**TEXTAUSZUG**
# Teichpflanzen mit Sämereien vermehren



## Piddel (13. Juli 2011)

Hallo in die Pflanzlerrunde,

bin gerade dabei Pflanzen für den Teich selbst auszusäen. Mein erster Versuch mit __ Iris-Samen ( bei ebäh gekauft ) ging völlig in die Hose - trotz der vielen Ratschläge aus dem Forum. Trotzdem reizt es mich, mit Saatgut eigene Pflänzchen zu "züchten". 

Derzeit habe ich Samen von einer __ Kuckuckslichtnelke in Töpfchen ausgesät.

Wie sind eure Erfahrungen mit eigenen Sämereien ( nicht die Tüte von NG ) rund um den Teich ? Was geht bzw. was geht nicht ?
Freue mich auf eine rege Beteiligung ....


----------



## Christine (13. Juli 2011)

*AW: Teichpflanzen mit Sämereien vermehren*

__ Gauklerblumen gehen immer  Manchmal viel zu gut, wenn Du mich fragst 

__ Nelken und __ Bachnelkenwurz gehen auch gut.


----------



## willi1954 (13. Juli 2011)

*AW: Teichpflanzen mit Sämereien vermehren*

Hallo

also ich kann sagen, das sich durch selbstaussaat ne menge vermehrt hat. Gebe der Blumenelse Recht, die Gauklerblume vermehrt sich wie Unkraut.
Gelbe __ Iris hat sich bei mir auch selbst vermehrt durch Samen.
Bachnelkwurz, __ Pfeilkraut verbreitet sich auch im Teich und Umfeld. Kukuksnelke war das erste Jahr am Blühen, inwieweit nun eine weitere Verbreitung am Teichrand erfolgt, bleibt abzuwarten.

Allerdings haben wir gute Erfahrungen mit dem NG Samen gemacht. Bei unserem Teichumbau in diesem Jahr haben wir an einem weitern Uferrandstreifen NG Saat ausgebracht. Das feucht warme Wetter der letzten Wochen hat dafür gesorgt, das schon nach einer Woche die Saat gut aufgelaufen ist.

LG Willi


----------



## Annett (13. Juli 2011)

*AW: Teichpflanzen mit Sämereien vermehren*

Hallo Peter.

Carex sollte sich auch recht gut über Samen vermehren lassen. Im Teich samt es sich selbst aus und krallt sich an der nackten Ufermatte auf der Teichseite fest.

Da immer wieder Einzelpflanzen davon auftauchen, ist auch __ Rohrkolben anscheinend per Samen vermehrbar.

Ansonsten vermehrt sich bei mir sehr vieles vegetativ über Ausläufer.


----------



## Knoblauchkröte (13. Juli 2011)

*AW: Teichpflanzen mit Sämereien vermehren*

Hi Peter,

wenn Du das Saatgut gleich nach der Samenreife aussäen tust ist der Erfolg meißt mehr als ausreichend. Teilweise keimt es schon nach kurzer Zeit (Schnellkeimer wie z.B Nelkengewächse), teilweise aber auch erst das nächste Jahr im Frühjahr (Langsam- und Kaltkeimer wie Ranunculaceae, Iridaceae).

**AUFGABEN**
a: Beantworten Sie anhand des Forenthreads über Teichpflanzen aus Samen:
(i) Welche Pflanze hat Piddel derzeit in Töpfchen ausgesät?
(ii) Nach welcher Zeit ist laut willi1954 die NG-Saat am Uferrandstreifen aufgelaufen?
(iii) Woran krallt sich die Carex laut Annett fest?
b: Bitte entnehmen Sie dem Forenthread wortgetreu die Passage zwischen "Bachnelkwurz, __ Pfeilkraut" und "erfolgt, bleibt abzuwarten.", beide Stellen eingeschlossen.
Stützen Sie sich ausschließlich auf den Textauszug.

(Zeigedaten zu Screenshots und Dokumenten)
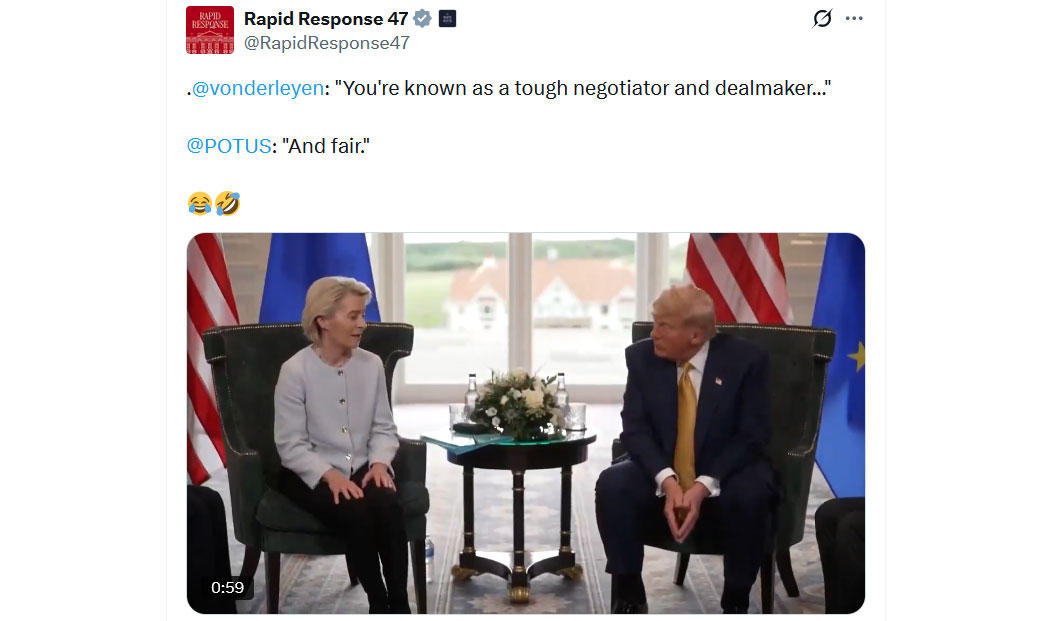Click the tough negotiator quote text
The image size is (1050, 621).
[x=583, y=88]
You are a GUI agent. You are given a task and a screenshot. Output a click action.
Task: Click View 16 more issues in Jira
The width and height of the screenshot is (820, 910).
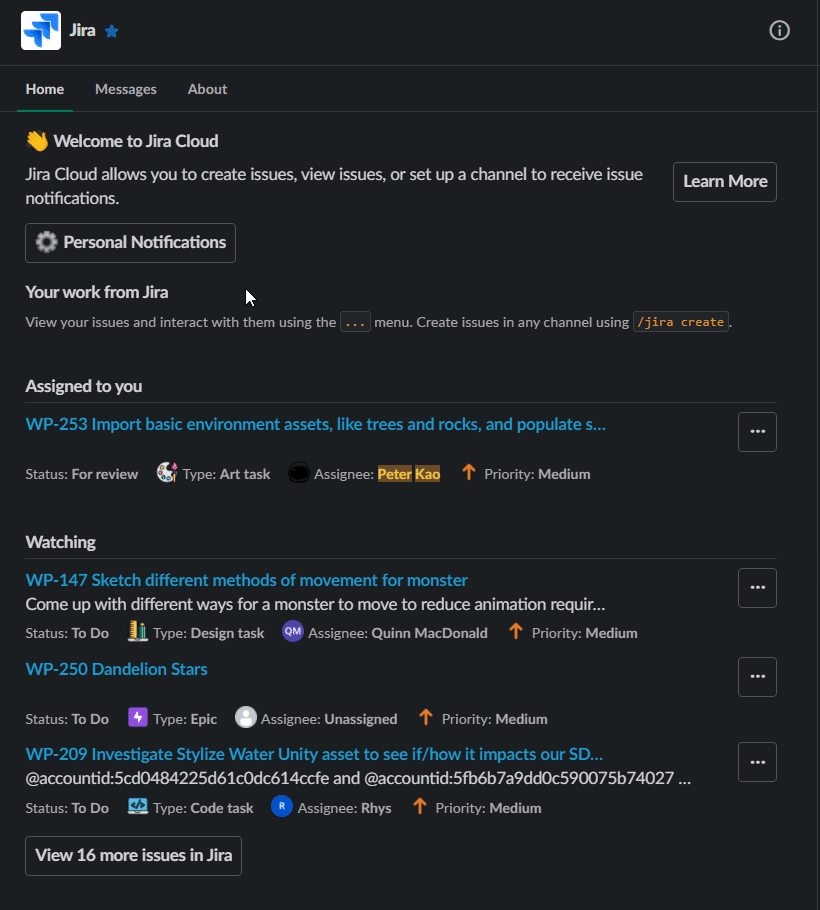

**LÖSUNGEN**
a:
(i) Eine Kuckuckslichtnelke.
(ii) Schon nach einer Woche.
(iii) An der nackten Ufermatte auf der Teichseite.

b:
Bachnelkwurz, __ Pfeilkraut verbreitet sich auch im Teich und Umfeld. Kukuksnelke war das erste Jahr am Blühen, inwieweit nun eine weitere Verbreitung am Teichrand erfolgt, bleibt abzuwarten.